By Mychal McCabe
Change in the technology industry is a cliche; we take for granted the forward tension that comes with our future orientation and a culture obsessed with innovation. So it’s tempting to dismiss the current moment as routine rather than extraordinary. Having lived through years of hype surrounding the Internet of Things, Network Functions Virtualization, and Software Defined Networks the impact that they are beginning to have on mature markets and established value chains seems slow rather than revolutionary.
Still there’s every indication that we’re at risk of outpacing ourselves. Not two days after a video captured a car’s autopilot kicking in to avoid a potentially lethal accident, Fortune published an article highlighting glitches in the software of a car produced by the same manufacturer. In the Fortune piece, one owner described having to literally hold his door shut during operation, i.e. while driving down the road. Yet car companies, tech titans, and start-ups are laser-focused on delivering a particular experience: transforming transportation into a service, with autonomous vehicles available on demand.

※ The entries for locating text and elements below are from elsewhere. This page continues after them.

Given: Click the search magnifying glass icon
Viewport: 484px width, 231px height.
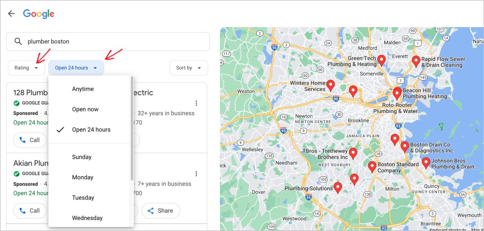Looking at the screenshot, I should [18, 41].
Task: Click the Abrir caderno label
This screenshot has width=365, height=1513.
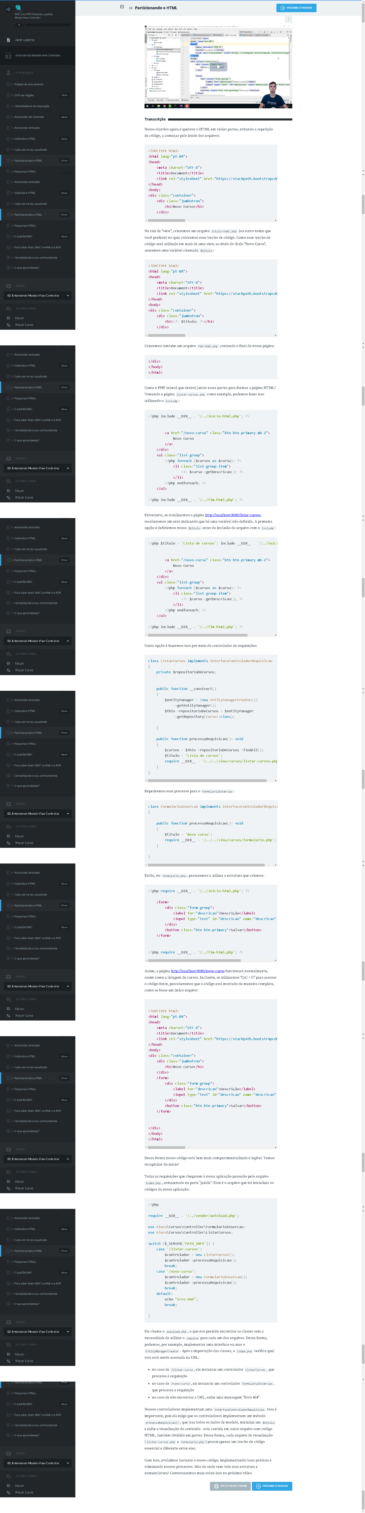Action: [25, 40]
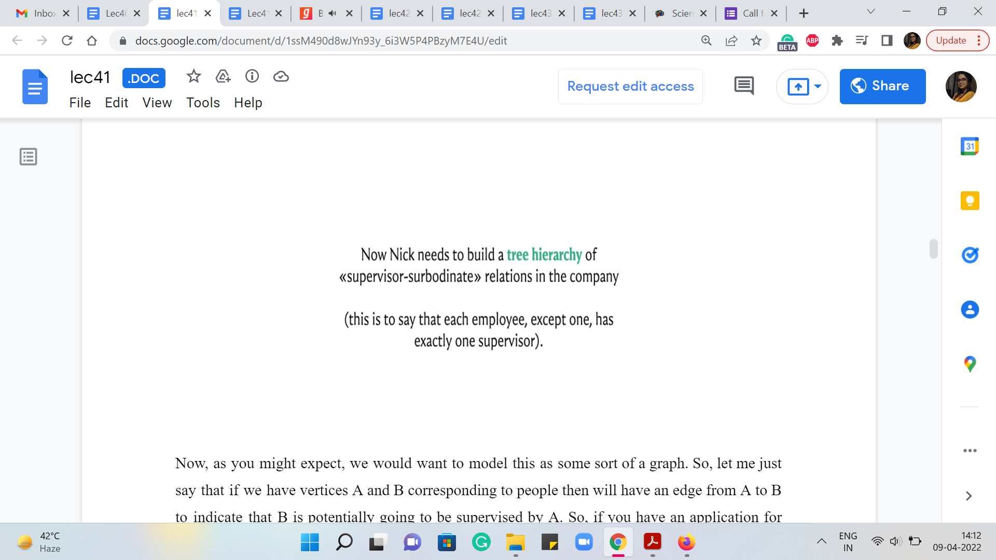Viewport: 996px width, 560px height.
Task: Open Google Tasks side panel
Action: [x=970, y=255]
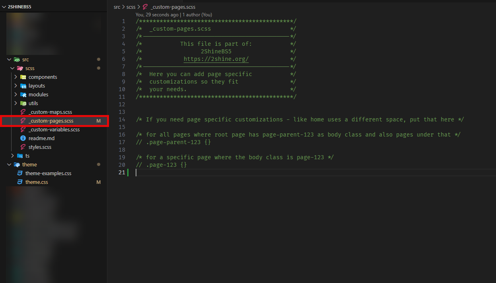Click the modified indicator on _custom-pages.scss
Screen dimensions: 496x283
(x=99, y=121)
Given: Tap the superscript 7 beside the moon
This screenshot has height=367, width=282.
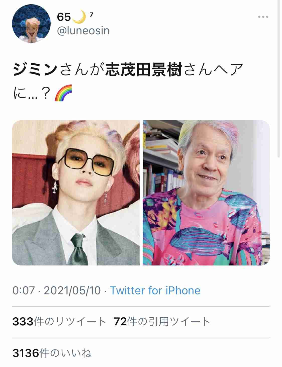Looking at the screenshot, I should (x=91, y=15).
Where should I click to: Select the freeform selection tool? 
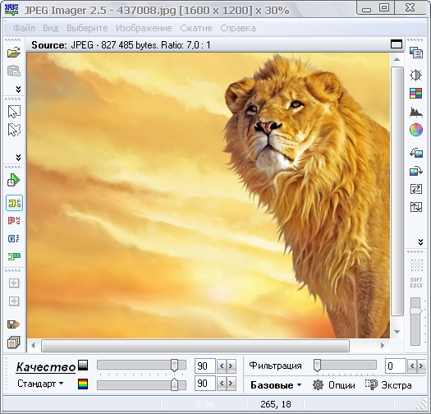(14, 130)
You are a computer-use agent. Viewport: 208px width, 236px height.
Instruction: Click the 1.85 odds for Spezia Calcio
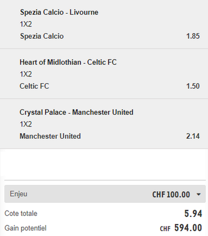[x=193, y=36]
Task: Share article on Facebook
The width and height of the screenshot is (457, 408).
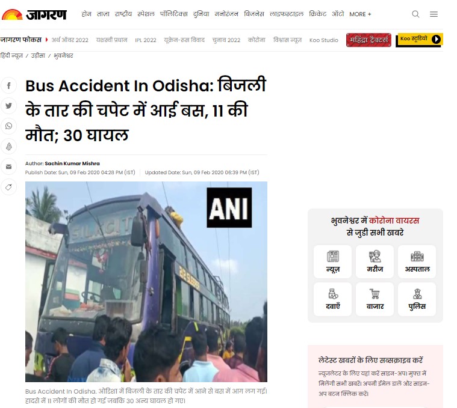Action: click(x=9, y=85)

The rapid progress in autonomy is generating headlines and social media that technology enthusiasts follow with enthusiasm typically reserved for Apple product launches; and yet the relationship between autonomous vehicles of all kinds and our existing, aging infrastructure is poorly understood.
If infrastructure comes up at all, it is described as something we’ll need to address eventually, along with things like policy and ethics. The broad outline of a world where we have dedicated lanes for autonomous vehicles is easily drawn, the devilish details less so. What sort of network availability and performance will be required? How will active or passive enforcement be managed? How will all elements of the eventual system be certified, maintained, and updated? Made safe, made secure.
Autonomy is not alone. The relationship between infrastructure and more visible technologies shaping how the world will live and work over the rest of this decade is of interest primarily to companies that will need to ensure our next generation infrastructure is at least as dependable as current infrastructure even as the world around us accelerates toward the future.
Dedicated, highly-specialized hardware in the networking and storage domains is gradually giving way to Software Defined approaches that will move some of the capabilities of such hardware into applications running on generic hardware. A similar transition is underway in the Industrial market, especially in the oil and gas segment, where the control functions that have historically been managed by highly-specialized and redundant are beginning to give way to Software Defined Industrial Systems.
Delivering equal or superior performance, reliability, safety, and security as capabilities migrate out of hardware and into applications, as logic migrates from controllers and actuators to fog and cloud, as the number of connected devices skyrockets and the network itself becomes increasingly virtual is non-trivial. It requires deep expertise in the OT, networking, and device domains; and given that these areas of expertise are all Wind River sweet spots, we’re excited to be a part of this Software Defined technology wave.